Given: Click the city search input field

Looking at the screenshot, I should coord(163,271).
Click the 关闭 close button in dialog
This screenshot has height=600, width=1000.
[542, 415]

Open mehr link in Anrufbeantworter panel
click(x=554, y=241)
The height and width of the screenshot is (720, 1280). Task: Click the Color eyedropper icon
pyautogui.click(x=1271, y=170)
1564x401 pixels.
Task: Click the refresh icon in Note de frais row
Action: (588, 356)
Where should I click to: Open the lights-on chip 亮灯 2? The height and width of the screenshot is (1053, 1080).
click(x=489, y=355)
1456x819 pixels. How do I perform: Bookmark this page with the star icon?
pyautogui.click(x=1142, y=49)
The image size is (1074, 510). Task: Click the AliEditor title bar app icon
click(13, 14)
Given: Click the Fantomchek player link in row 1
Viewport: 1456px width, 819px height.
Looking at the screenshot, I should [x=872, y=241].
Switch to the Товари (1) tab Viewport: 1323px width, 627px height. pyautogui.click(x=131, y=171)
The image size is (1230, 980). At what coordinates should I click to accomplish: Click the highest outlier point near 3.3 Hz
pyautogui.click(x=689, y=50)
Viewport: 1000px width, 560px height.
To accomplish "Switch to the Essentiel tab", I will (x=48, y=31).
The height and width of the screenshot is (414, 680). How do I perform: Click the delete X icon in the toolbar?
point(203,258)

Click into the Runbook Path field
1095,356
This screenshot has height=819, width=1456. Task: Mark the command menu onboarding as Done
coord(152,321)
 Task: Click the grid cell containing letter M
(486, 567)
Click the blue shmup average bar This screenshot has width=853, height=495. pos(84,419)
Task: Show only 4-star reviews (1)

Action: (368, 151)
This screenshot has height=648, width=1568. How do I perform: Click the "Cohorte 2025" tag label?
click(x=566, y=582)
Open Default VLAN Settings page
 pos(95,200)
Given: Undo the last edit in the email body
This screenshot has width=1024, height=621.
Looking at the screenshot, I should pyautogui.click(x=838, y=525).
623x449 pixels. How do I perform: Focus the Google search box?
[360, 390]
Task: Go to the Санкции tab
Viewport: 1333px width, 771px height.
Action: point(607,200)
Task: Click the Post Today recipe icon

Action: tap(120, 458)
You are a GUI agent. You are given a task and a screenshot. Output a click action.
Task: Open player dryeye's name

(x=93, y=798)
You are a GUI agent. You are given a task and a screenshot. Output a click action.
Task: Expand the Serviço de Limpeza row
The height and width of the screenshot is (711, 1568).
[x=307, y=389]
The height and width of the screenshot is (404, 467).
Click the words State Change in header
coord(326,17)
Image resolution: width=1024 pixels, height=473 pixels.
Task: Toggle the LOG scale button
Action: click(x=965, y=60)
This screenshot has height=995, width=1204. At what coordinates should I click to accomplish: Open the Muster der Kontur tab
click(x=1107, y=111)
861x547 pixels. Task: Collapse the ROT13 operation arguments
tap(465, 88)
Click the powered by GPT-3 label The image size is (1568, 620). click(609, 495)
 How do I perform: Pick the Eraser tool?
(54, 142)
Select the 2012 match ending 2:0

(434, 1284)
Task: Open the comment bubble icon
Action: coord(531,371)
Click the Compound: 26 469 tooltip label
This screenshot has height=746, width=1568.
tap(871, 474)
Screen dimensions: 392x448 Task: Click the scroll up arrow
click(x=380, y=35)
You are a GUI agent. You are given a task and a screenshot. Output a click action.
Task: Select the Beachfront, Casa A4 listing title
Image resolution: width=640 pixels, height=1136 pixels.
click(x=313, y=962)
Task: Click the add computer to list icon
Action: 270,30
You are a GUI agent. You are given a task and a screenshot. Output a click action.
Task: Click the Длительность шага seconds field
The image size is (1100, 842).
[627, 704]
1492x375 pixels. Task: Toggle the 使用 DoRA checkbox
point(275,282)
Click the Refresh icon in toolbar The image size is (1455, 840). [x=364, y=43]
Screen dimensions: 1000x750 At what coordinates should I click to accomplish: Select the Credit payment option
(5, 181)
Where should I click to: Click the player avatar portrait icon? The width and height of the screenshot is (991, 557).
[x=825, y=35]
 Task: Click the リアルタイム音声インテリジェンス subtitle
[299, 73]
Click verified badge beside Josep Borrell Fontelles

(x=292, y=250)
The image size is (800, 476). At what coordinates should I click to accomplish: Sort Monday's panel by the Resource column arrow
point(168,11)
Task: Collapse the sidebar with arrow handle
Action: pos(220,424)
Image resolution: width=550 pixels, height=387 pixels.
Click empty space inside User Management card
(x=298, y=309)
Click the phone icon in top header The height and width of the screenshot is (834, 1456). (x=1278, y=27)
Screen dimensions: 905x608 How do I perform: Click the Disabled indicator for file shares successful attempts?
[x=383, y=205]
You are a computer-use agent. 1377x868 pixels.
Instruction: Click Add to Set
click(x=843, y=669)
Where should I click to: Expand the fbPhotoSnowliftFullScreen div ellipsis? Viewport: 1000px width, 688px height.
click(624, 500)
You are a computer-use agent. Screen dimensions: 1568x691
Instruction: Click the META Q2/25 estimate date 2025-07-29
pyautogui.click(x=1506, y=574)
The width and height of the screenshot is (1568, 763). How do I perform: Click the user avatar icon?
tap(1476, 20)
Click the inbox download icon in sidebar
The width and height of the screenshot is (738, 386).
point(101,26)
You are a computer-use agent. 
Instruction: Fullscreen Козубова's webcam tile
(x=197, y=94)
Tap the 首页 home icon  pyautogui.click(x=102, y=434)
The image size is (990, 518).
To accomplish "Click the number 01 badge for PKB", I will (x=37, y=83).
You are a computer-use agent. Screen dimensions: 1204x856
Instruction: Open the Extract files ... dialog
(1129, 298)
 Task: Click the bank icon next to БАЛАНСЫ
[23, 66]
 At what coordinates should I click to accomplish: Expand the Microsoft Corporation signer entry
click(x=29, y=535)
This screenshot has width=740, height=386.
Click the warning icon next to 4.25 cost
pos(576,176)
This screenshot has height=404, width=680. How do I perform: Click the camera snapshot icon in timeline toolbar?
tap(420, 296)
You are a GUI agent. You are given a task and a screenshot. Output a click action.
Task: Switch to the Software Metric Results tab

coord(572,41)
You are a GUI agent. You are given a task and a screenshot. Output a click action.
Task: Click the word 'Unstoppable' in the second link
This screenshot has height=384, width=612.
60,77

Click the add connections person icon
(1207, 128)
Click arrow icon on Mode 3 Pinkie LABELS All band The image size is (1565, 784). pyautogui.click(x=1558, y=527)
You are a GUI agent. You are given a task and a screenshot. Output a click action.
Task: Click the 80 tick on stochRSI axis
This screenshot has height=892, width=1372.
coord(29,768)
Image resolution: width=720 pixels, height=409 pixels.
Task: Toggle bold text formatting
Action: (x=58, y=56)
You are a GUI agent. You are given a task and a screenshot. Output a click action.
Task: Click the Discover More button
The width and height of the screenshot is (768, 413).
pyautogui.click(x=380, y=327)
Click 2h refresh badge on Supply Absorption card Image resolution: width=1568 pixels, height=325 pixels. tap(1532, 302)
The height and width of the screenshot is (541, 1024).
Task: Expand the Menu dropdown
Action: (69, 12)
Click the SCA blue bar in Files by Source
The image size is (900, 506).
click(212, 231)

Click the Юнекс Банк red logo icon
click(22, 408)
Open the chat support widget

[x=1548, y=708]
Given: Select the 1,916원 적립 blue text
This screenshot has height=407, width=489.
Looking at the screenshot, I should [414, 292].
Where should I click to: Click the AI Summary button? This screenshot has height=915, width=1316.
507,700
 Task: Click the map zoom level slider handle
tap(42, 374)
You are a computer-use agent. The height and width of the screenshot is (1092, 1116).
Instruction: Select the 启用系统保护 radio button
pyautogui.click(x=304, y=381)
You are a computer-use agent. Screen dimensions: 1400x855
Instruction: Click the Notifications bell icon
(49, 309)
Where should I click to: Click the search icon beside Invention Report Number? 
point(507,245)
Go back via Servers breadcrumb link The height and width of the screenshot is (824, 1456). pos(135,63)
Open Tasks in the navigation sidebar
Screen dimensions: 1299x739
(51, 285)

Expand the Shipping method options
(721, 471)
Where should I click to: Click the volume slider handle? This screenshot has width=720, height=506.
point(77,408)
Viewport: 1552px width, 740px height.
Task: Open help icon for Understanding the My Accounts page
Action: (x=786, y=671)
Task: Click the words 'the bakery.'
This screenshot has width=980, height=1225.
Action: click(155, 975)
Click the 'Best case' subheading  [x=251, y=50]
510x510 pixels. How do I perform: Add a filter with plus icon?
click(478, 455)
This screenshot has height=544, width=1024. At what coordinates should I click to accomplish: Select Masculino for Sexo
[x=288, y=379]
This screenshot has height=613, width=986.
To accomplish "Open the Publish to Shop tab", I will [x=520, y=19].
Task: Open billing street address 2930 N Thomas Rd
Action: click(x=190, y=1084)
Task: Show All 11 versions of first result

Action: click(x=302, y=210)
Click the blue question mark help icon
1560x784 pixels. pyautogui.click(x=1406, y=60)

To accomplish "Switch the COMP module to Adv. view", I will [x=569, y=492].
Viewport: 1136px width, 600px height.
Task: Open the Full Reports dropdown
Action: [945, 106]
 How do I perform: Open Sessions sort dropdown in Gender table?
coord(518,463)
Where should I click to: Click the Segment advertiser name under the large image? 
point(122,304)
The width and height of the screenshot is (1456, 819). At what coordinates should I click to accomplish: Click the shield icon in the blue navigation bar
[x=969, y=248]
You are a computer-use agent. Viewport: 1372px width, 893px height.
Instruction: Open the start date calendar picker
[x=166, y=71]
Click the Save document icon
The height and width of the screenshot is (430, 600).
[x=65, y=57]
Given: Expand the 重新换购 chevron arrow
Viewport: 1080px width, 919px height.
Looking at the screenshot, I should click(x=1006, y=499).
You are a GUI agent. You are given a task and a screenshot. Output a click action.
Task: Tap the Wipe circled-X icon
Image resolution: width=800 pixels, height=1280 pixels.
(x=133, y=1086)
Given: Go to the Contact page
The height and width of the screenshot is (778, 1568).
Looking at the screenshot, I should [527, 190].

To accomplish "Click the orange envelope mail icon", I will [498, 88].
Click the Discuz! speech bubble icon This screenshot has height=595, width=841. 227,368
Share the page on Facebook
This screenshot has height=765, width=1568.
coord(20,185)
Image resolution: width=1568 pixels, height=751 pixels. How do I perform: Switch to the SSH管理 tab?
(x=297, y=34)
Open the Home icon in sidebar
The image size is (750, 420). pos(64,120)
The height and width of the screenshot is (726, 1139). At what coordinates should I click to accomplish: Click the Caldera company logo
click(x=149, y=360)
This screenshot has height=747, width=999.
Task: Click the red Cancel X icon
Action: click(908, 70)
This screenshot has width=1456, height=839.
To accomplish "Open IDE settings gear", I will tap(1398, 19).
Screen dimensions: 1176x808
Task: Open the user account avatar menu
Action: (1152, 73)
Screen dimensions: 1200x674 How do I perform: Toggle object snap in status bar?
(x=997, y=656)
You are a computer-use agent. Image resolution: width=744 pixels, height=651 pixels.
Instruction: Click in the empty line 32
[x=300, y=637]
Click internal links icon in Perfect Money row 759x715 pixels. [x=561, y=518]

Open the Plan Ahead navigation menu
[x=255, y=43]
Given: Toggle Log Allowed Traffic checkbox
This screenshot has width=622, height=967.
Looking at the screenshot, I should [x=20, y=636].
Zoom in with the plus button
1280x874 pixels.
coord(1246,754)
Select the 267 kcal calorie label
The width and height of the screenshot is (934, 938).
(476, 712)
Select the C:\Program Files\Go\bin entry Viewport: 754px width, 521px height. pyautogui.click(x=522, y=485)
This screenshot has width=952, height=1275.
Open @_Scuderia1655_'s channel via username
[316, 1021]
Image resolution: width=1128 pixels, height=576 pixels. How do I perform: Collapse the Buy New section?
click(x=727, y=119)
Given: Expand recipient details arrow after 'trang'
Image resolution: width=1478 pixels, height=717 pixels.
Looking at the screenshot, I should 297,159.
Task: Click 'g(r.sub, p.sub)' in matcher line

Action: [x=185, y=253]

* [Given exercise]
Rescale the listing above, starting with the line that contains "You are a computer-use agent. Screen dimensions: 1568x691" and going on through the line that contains "will (x=37, y=83).", both ends included. Reproduce each of those lines, requests as well, but multiply every coordinate in the answers by 2, rounding to whole numbers with halves rounded up.

* [Task answer]
You are a computer-use agent. Screen dimensions: 1568x691
Instruction: Click the META Q2/25 estimate date 2025-07-29
pyautogui.click(x=3012, y=1148)
The width and height of the screenshot is (1568, 763). How do I perform: Click the user avatar icon?
tap(2952, 40)
Click the inbox download icon in sidebar
The width and height of the screenshot is (738, 386).
point(202,52)
You are a computer-use agent. 
Instruction: Fullscreen Козубова's webcam tile
(x=394, y=188)
Tap the 首页 home icon  pyautogui.click(x=204, y=868)
The image size is (990, 518).
To accomplish "Click the number 01 badge for PKB", I will (x=74, y=166).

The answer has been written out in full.